■ YOUR INSTRUCTIONS: Transcribe every line of the data below verbatim, omitting the pictures from the output.
—————
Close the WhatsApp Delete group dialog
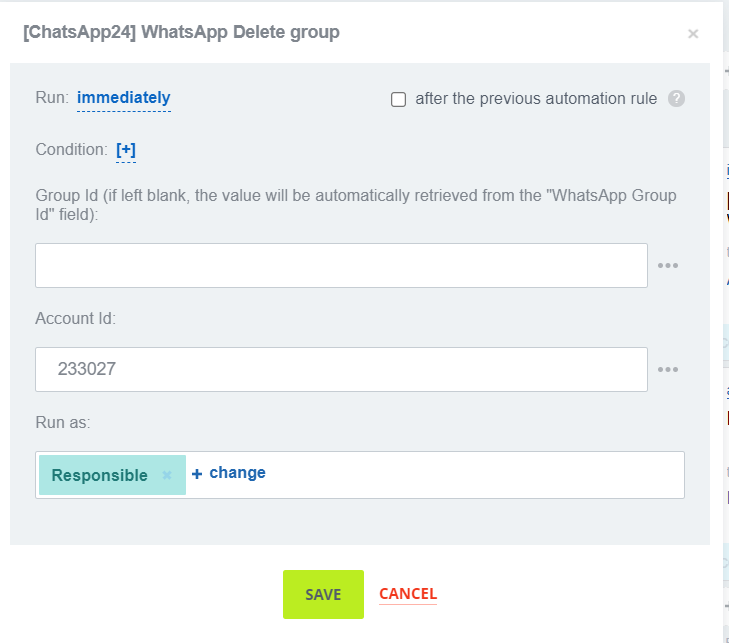Screen dimensions: 729x643 coord(693,34)
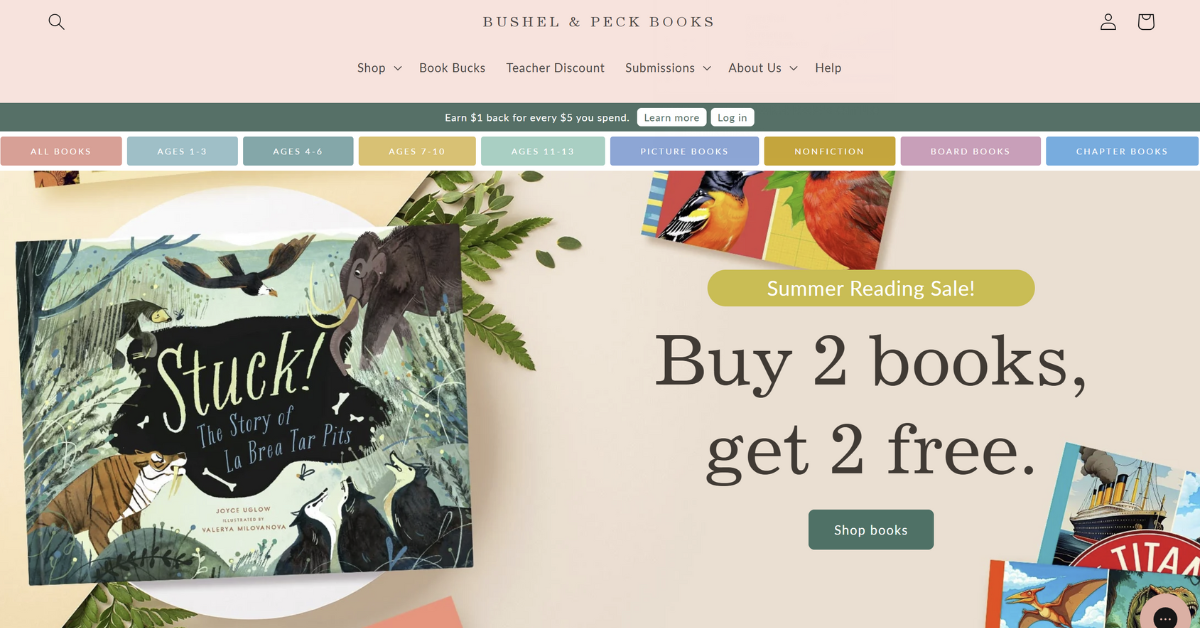Open the search magnifier icon
Viewport: 1200px width, 628px height.
pyautogui.click(x=56, y=22)
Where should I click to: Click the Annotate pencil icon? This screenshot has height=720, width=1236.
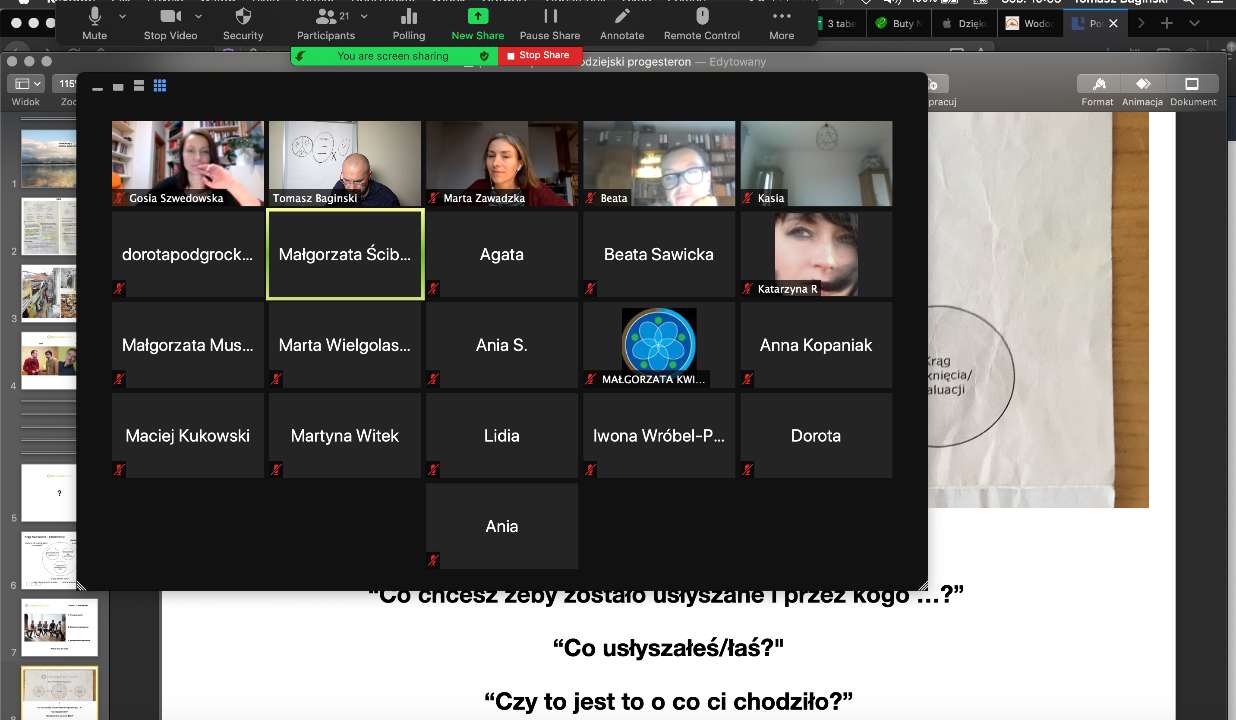coord(622,22)

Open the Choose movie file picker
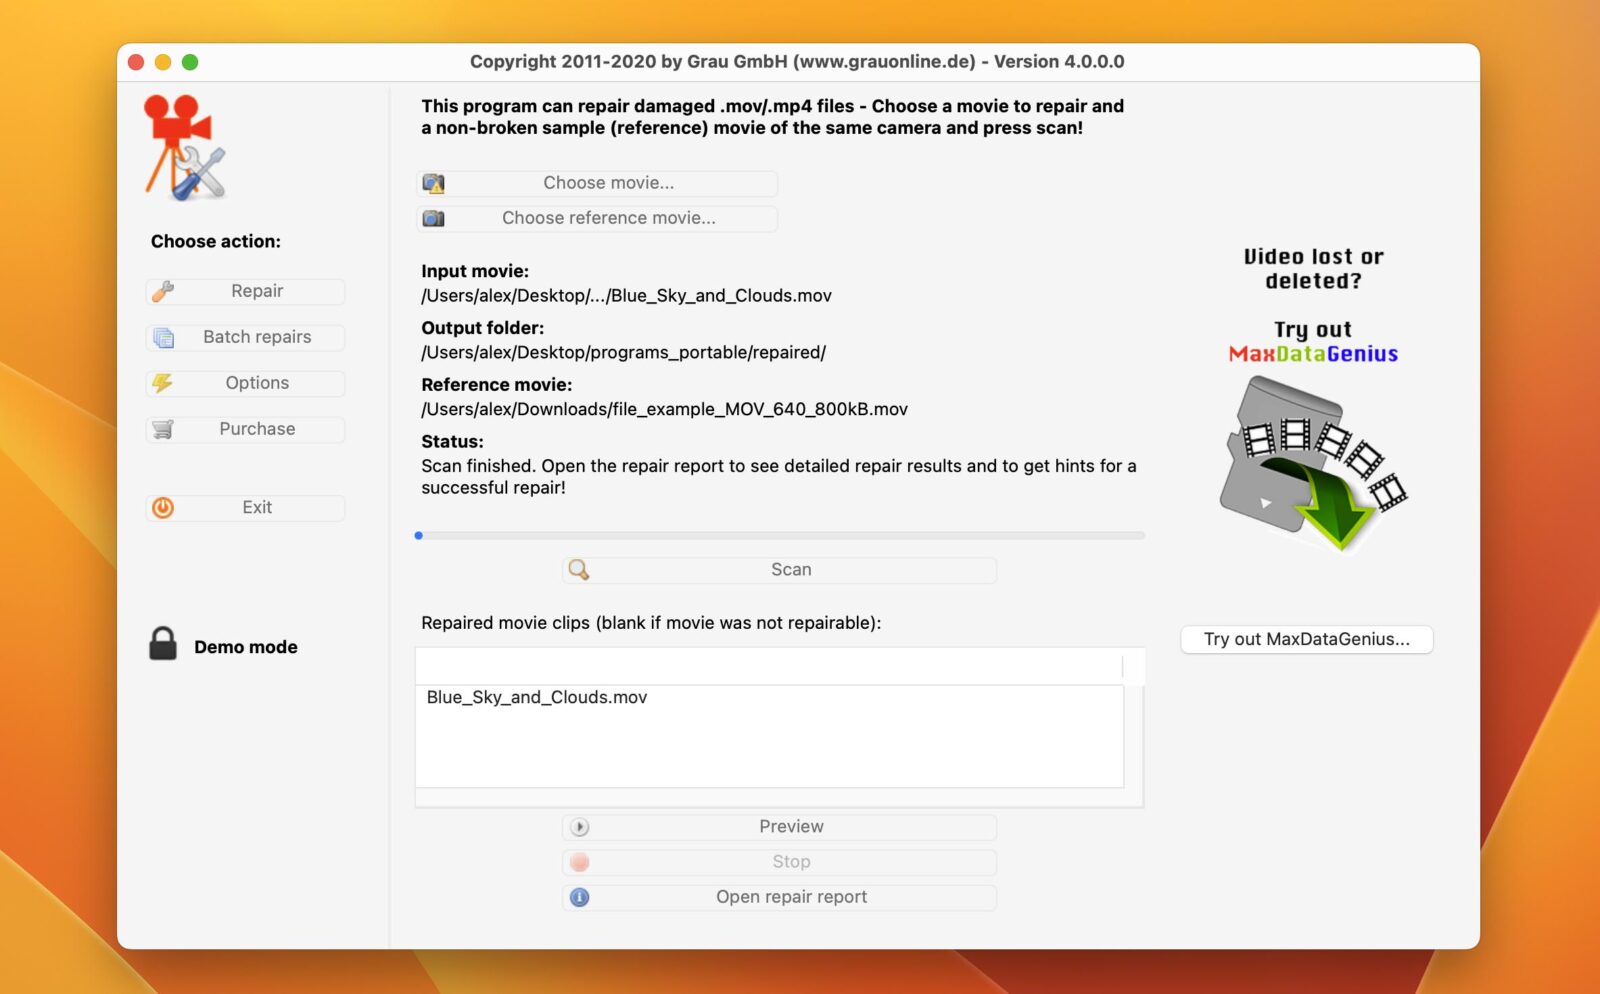click(597, 183)
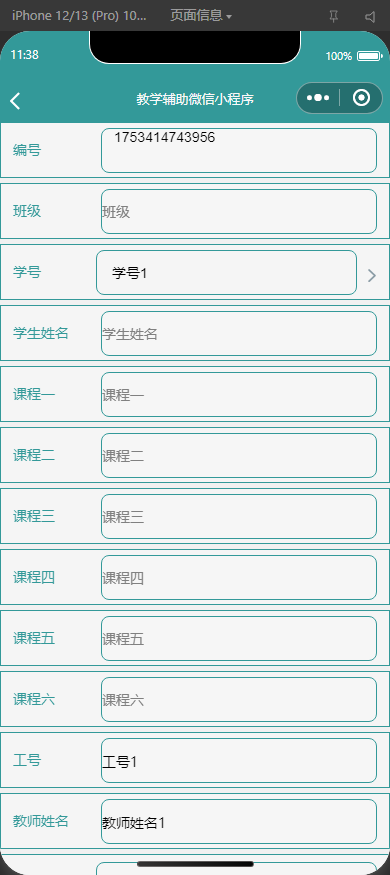Image resolution: width=390 pixels, height=875 pixels.
Task: Edit the 教师姓名 field
Action: (x=239, y=821)
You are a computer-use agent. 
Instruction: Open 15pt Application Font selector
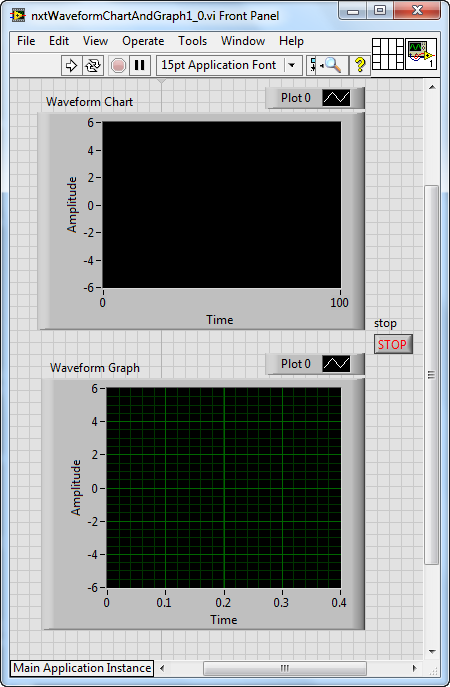(x=229, y=66)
—————
■ COMPLETE OUTPUT:
Close the WhatsApp Delete group dialog
Screen dimensions: 729x643 coord(693,34)
Open the search magnifier icon
Viewport: 1200px width, 628px height.
pyautogui.click(x=56, y=22)
Where should I click to: Click the Annotate pencil icon? This screenshot has height=720, width=1236.
coord(622,22)

Open the Choose movie file picker
click(597, 183)
Image resolution: width=390 pixels, height=875 pixels.
Task: Edit the 教师姓名 field
Action: (x=239, y=821)
You are a computer-use agent. 
Instruction: Open 15pt Application Font selector
(x=229, y=66)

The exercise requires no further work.